The per-paper summary_table records, for each paper, whether a statement of each type was detected:

mo <- module_run(psychsci[1:20], "open_practices")
mo$summary_table[, c("paper_id", "data_open", "code_open", "materials_open", "prereg_open", "on_request")] |>
  knitr::kable()
paper_id data_open code_open materials_open prereg_open on_request
0956797613520608 FALSE FALSE NA NA NA
0956797614522816 FALSE FALSE NA NA NA
0956797614527830 TRUE FALSE FALSE FALSE FALSE
0956797614557697 TRUE FALSE FALSE FALSE FALSE
0956797614560771 FALSE FALSE NA NA NA
0956797614566469 TRUE FALSE FALSE FALSE FALSE
0956797615569001 TRUE FALSE TRUE FALSE FALSE
0956797615569889 TRUE FALSE FALSE FALSE FALSE
0956797615583071 TRUE FALSE TRUE FALSE FALSE
0956797615588467 TRUE FALSE FALSE FALSE FALSE
0956797615603702 FALSE FALSE NA NA NA
0956797615615584 TRUE FALSE FALSE FALSE FALSE
0956797615617779 TRUE FALSE FALSE FALSE FALSE
0956797615620784 TRUE FALSE FALSE FALSE FALSE
0956797615625973 TRUE FALSE FALSE FALSE FALSE
0956797616631990 TRUE FALSE FALSE FALSE FALSE
0956797616634654 TRUE FALSE FALSE FALSE FALSE
0956797616634665 TRUE FALSE FALSE FALSE FALSE
0956797616636631 TRUE FALSE TRUE FALSE FALSE
0956797616647519 TRUE FALSE TRUE FALSE FALSE

Detection rates vary widely and legitimately across journals and eras. In a sample of Psychological Science articles — a journal that adopted open-practice badges early — a large majority mention shared data. Corpora loaded through the paper databases tell a different story: in a sample of Journal of Decision Making articles almost none do, while PLOS Medicine articles fall in between. These differences reflect real variation in disclosure norms, not a malfunction of the module. (They are also a reminder that the module measures statements, so a high rate partly reflects journal boilerplate, as shown above.)

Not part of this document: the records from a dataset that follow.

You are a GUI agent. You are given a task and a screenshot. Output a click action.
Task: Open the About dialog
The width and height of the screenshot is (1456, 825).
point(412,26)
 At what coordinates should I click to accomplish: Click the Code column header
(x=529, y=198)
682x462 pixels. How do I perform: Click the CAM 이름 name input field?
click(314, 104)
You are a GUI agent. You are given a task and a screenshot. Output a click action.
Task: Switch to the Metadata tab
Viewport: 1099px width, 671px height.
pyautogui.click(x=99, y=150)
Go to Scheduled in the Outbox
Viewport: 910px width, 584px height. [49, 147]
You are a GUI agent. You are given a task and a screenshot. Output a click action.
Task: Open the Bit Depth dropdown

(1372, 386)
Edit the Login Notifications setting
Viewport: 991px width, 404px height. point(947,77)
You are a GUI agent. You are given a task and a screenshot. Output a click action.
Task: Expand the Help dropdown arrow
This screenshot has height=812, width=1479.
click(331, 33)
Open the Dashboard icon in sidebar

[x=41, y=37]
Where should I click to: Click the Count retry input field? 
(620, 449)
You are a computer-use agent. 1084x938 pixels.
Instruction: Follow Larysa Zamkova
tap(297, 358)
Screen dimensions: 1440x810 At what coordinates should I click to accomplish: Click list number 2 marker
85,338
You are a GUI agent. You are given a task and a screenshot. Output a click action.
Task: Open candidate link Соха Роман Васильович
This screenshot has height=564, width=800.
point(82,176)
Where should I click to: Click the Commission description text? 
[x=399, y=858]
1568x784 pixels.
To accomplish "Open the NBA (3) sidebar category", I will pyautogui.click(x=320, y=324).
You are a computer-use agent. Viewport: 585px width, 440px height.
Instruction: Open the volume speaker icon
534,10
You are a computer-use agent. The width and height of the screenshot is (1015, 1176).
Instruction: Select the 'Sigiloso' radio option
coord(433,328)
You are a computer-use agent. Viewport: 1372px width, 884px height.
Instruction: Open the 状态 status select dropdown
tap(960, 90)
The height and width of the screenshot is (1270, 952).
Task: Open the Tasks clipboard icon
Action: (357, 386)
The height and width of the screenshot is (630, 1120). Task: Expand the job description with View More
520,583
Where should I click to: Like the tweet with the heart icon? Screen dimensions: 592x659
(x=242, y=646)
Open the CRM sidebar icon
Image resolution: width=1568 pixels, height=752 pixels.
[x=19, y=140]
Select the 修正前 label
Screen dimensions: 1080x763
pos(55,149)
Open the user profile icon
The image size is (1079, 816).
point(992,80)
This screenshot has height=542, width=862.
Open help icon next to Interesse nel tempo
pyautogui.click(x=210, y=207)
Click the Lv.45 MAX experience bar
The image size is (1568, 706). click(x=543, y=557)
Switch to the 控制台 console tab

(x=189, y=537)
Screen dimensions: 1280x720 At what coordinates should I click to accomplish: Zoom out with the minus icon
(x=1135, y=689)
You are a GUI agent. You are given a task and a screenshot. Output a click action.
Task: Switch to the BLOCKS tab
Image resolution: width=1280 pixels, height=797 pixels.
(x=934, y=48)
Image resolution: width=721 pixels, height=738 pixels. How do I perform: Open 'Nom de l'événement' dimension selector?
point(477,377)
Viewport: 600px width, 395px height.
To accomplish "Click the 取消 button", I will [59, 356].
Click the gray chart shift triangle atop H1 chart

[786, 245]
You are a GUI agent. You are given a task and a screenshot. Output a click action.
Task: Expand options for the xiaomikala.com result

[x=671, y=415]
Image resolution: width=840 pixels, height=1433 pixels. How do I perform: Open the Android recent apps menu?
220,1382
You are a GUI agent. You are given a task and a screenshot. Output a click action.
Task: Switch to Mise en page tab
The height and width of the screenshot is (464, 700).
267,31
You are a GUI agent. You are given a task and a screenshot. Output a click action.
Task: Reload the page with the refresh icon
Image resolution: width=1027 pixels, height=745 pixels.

13.6 Interpreting the result

  • A detection (data_open, code_open, etc. is TRUE) means a sharing statement was found — not that the resource exists or is usable. Confirm with repo_check where possible, or by following the link yourself.
  • No detection means no recognisable statement was found. The paper may genuinely share nothing, or it may share something using wording the module does not match, or the relevant sentence may have been mangled during PDF extraction (garbled URLs such as osf .io/ideta are common and can cause both false positives and missed links).
  • An on_request flag means the paper says data or materials are available on request, which is worth noting because such availability is frequently not honoured in practice.

13.7 Options

open_practices takes only the paper argument; it has no additional options.